7.   WHEN DO YOUR INVESTMENTS BEGIN THROUGH THE PLAN?

          If an Enrollment Form specifying reinvestment of cash dividends is
     received by the Plan Administrator at least five (5) business days before
     the record date of a cash dividend payment, reinvestment will commence with
     the following dividend payment. If the Enrollment Form is received after
     that date, the reinvestment of cash dividends through the Plan will begin
     with the next cash dividend payment following the next record date.

          Optional cash payments will be invested as specified in Question 9.

8. MAY YOU CHANGE YOUR METHOD OF PARTICIPATION AFTER ENROLLMENT?

          A record shareholder may change an investment option at any time by
     completing a new Enrollment Form and returning it to the Plan
     Administrator. If you elect to participate through the reinvestment of cash
     dividends on shares registered in your name but later decide to participate
     through the optional cash payment feature only, an Enrollment Form
     indicating a change of options must be received by the Plan Administrator
     five (5) business days prior to a particular cash dividend record date in
     order to stop any reinvestment of cash dividends paid on the following
     dividend payment date.

          Enrollment Forms may be obtained by contacting the Company or the Plan
     Administrator.

OPTIONAL CASH PAYMENTS

9.   WHEN AND HOW CAN OPTIONAL CASH PAYMENTS BE MADE?

          Optional cash payments will be invested once quarterly. Optional cash
     payments should be received from a participant at least five (5) business
     days and not more than 30 days prior to an investment date (see Question
     13). The payments will be applied to the purchase of shares for the account
     of the participant on that investment date. Cash received for investment
     may be commingled by the Plan Administrator with dividends and other
     participant's cash for the purposes of making a purchase of


                                       2
<PAGE>

     stock. Participants cannot specify the price or timing nor make any other
     limitations on the purchase of shares.

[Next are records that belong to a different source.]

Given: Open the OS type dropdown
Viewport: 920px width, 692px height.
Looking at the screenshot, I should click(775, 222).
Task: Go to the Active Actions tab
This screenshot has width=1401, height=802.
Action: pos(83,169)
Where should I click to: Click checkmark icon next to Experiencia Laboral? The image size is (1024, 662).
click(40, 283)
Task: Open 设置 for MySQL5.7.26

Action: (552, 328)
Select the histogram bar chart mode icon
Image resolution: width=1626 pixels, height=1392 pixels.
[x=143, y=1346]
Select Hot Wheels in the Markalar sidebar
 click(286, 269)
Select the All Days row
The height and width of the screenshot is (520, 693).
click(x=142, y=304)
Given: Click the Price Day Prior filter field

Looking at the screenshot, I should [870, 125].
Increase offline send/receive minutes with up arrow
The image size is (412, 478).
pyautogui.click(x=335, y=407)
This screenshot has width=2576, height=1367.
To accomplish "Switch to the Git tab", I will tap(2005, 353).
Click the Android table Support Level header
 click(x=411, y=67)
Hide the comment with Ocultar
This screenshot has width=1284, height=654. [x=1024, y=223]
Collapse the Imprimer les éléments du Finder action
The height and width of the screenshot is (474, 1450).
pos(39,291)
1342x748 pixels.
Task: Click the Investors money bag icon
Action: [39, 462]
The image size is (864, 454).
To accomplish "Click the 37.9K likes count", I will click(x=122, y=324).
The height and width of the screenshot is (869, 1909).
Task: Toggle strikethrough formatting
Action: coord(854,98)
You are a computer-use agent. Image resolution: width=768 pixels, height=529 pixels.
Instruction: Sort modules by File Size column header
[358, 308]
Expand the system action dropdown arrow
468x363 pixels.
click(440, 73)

          NO INTEREST WILL BE PAID ON OPTIONAL CASH PAYMENTS PENDING INVESTMENT.
     OPTIONAL CASH PAYMENTS RECEIVED TOO LATE TO BE INVESTED ON THE NEXT
     QUARTERLY INVESTMENT DATE WILL BE RETURNED TO YOU. TO AVOID UNNECESSARY
     ACCUMULATIONS, THE COMPANY RECOMMENDS THAT OPTIONAL CASH PAYMENTS BE SENT
     SO THAT THEY ARE RECEIVED BY THE PLAN ADMINISTRATOR SHORTLY BEFORE THE
     FIFTH (5TH) BUSINESS DAY PRIOR TO AN INVESTMENT DATE. YOU MAY OBTAIN THE
     RETURN OF ANY OPTIONAL CASH PAYMENT BY WRITTEN REQUEST RECEIVED BY THE PLAN
     ADMINISTRATOR NOT LESS THAN TWO (2) BUSINESS DAYS BEFORE THE INVESTMENT
     DATE.

          An initial optional cash payment may be made when you join the Plan. A
     personal check, official bank check, or money order should be made payable
     to, "Registrar and Transfer Company, Plan Administrator", and returned
     along with the Enrollment Form. Thereafter, optional cash payments may be
     made through the use of cash payment forms sent to you with your account
     statement.

          You may also authorize the Plan Administrator to draw on your checking
     account automatically for optional cash payments by completing a draft
     authorization and returning it to the Plan Administrator at least 30 days
     prior to the quarterly investment date. Automatic withdrawals will be made
     quarterly on the tenth (10th) business day prior to the investment date.
     Participants will pay a fee of seventy-five (75) cents per automatic
     withdrawal. Draft authorization forms may be obtained by request from the
     Company or the Plan Administrator.

10.  WHAT ARE THE LIMITATIONS ON MAKING CASH PAYMENTS?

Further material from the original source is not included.